# Does $(p-1)^2$ divide $\det[(\frac{i^2+cij+dj^2}p)]_{0\le i,j\le p-1}$ when $(\frac dp)=-1$?

Let $$p$$ be an odd prime. As in my paper, for $$c,d\in\mathbb Z$$ let us define $$[c,d]_p:=\det\left[\left(\frac{i^2+cij+dj^2}p\right)\right]_{0\le i,j\le p-1},$$ where $$(\frac{\cdot}p)$$ is the Legendre symbol. By Theorem 1.3 of the paper, if $$(\frac dp)=1$$ then $$[c,d]_p\equiv0\pmod{p-1}.$$ It is interesting to study $$[c,d]_p$$ in the case $$(\frac dp)=-1$$. Here I pose two new conjectures.

Conjecture 1. For any odd prime $$p$$ and $$c,d\in\mathbb Z$$ with $$(\frac dp)=-1$$, we have $$(p-1)^2\mid[c,d]_p$$.

Remark 1. I have verified this conjecture for all odd primes $$p<750$$. Moreover, I conjecture that for any positive odd integer $$n$$ and integer $$d$$ with $$(\frac dn)=-1$$, we have $$\det\left[\left(\frac{i^2+cij+dj^2}n\right)\right]_{0\le i,j\le n-1}\equiv0\pmod{\varphi(n)^2},$$ where $$(\frac{\cdot}n)$$ is the Jacobi symbol and $$\varphi$$ is Euler's totient function. This extended version has been verified for positive odd integers $$n<200$$.

Conjecture 2. (i) For any prime $$p\equiv5\pmod 8$$ with $$p=x^2+y^2$$ $$(x,y\in\mathbb Z\ \&\ 4\mid x-1)$$, the number $$[3,2]_p/((p-1)^2x)$$ is a square.
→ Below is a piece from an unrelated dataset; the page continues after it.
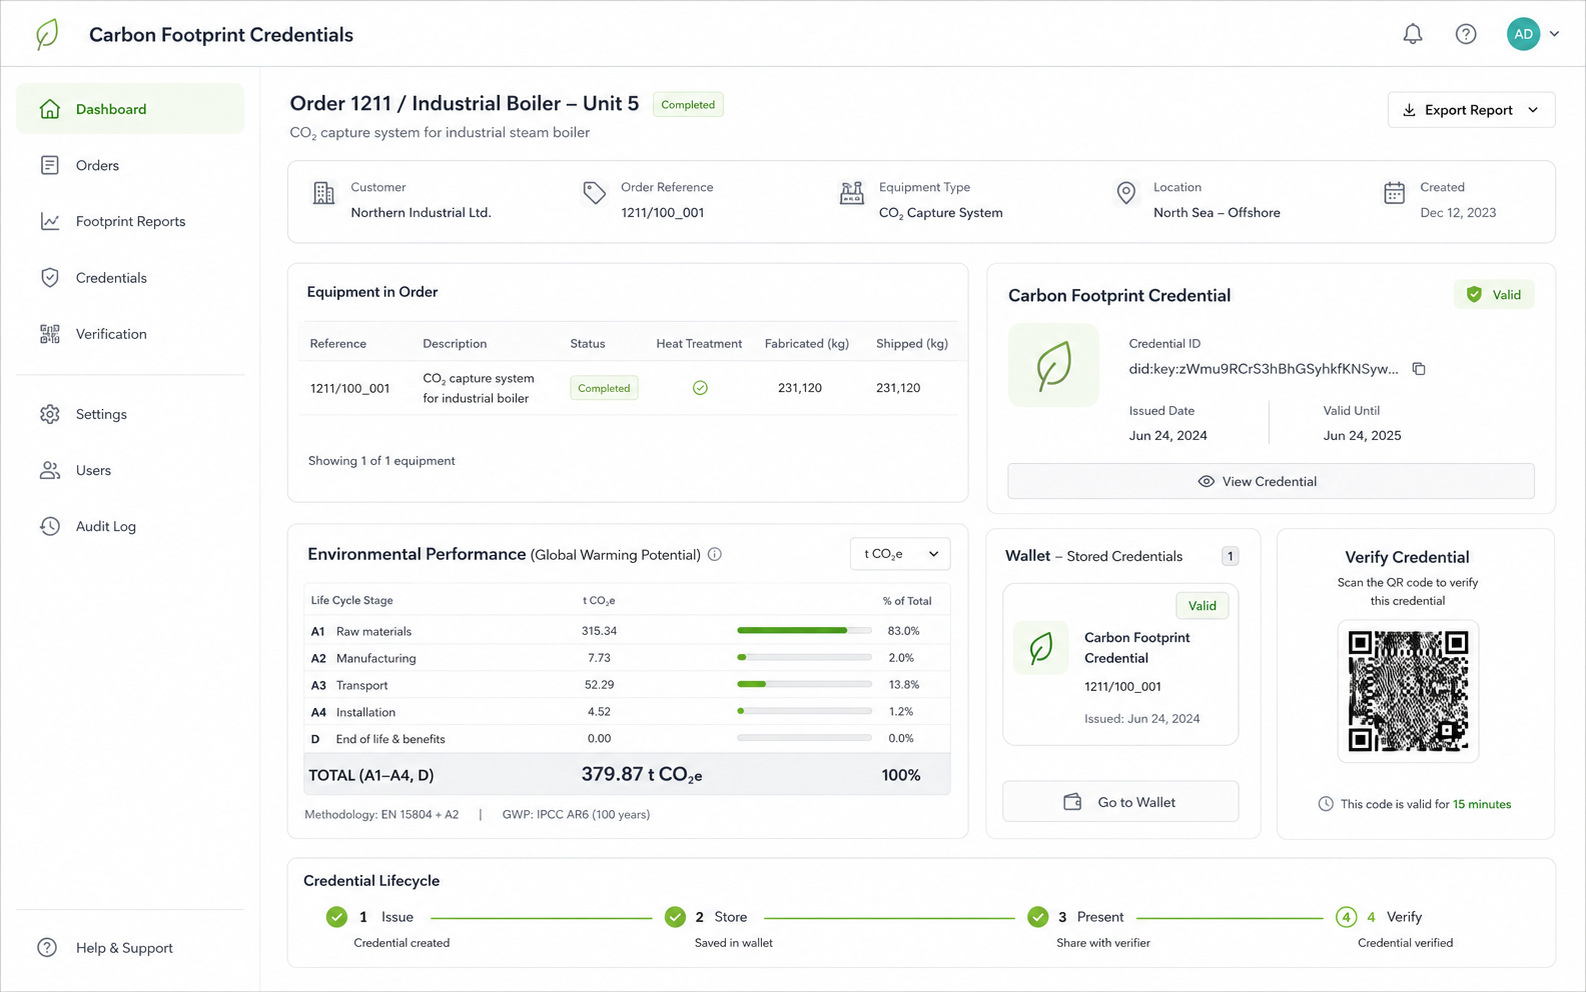This screenshot has width=1586, height=992.
Task: Click the help question mark icon in header
Action: (x=1465, y=34)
(ii) For any prime $$p\equiv3\pmod 8$$ with $$p=x^2+2y^2$$ $$(x,y\in\mathbb Z\ \&\ 4\mid x-1)$$, there is a nonnegative integer $$a_p$$ such that $$[4,2]_p=-[8,8]_p=(-1)^{(p-3)/8}2^{p-3}(p-1)^2a_p^2\,x.$$

(iii) For any prime $$p\equiv7\pmod{12}$$ with $$p=x^2+3y^2$$ ($$x,y\in\mathbb Z\ \&\ 3\mid x-1)$$, the number $$[3,3]_p/(2^{(p-7)/2}(p-1)^2x)$$ is a square.

(iv) For any prime $$p\equiv 11,15,23\pmod{28}$$ with $$p=x^2+7y^2$$ ($$x,y\in\mathbb Z\ \&\ (\frac x7)=1)$$, the number $$-[21,112]_p/((p-1)^2x)$$ is a square.

(v) For any odd prime $$p\equiv 1,2,4\pmod 7$$ with $$p=x^2+7y^2$$ ($$x,y\in\mathbb Z\ \&\ (\frac x7)=1)$$, the number $$(-1)^{(p-1)/2}[42,-7]_p/(8(p-1)x)$$ is a square.

Remark 2. I have verified Conjecture 2 for odd primes $$p<2000$$.

For some related published conjectures and results, see Conjecture 4.8 in my paper and the preprint arXiv:1812.08080.

Conjecture 2 looks quite challenging, but Conjecture 1 might be relatively easy. Your comments are welcome!